== What you will do ==
Copy out the lines from the one containing "Task: Click the empty volume cell in KBC row" up to and including the one containing "Action: [493, 160]", changing "empty" to "blank" and leaving everything else untouched.

== Listing ==
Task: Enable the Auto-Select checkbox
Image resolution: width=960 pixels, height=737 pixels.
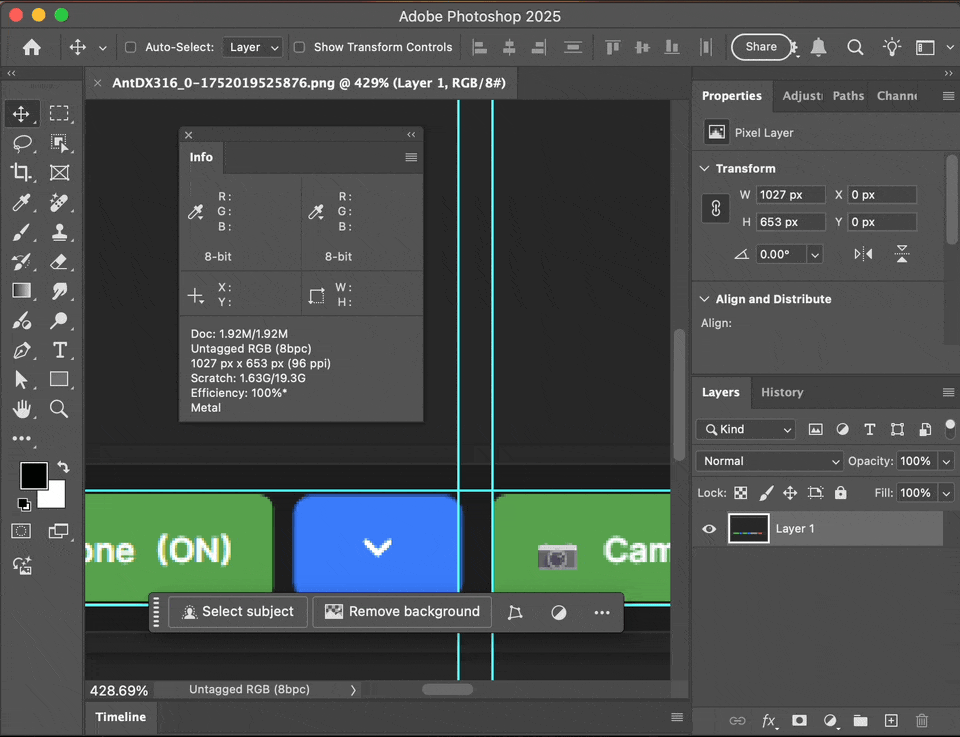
--
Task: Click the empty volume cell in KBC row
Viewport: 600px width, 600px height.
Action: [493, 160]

== The response ==
Task: Click the blank volume cell in KBC row
Viewport: 600px width, 600px height.
Action: [493, 160]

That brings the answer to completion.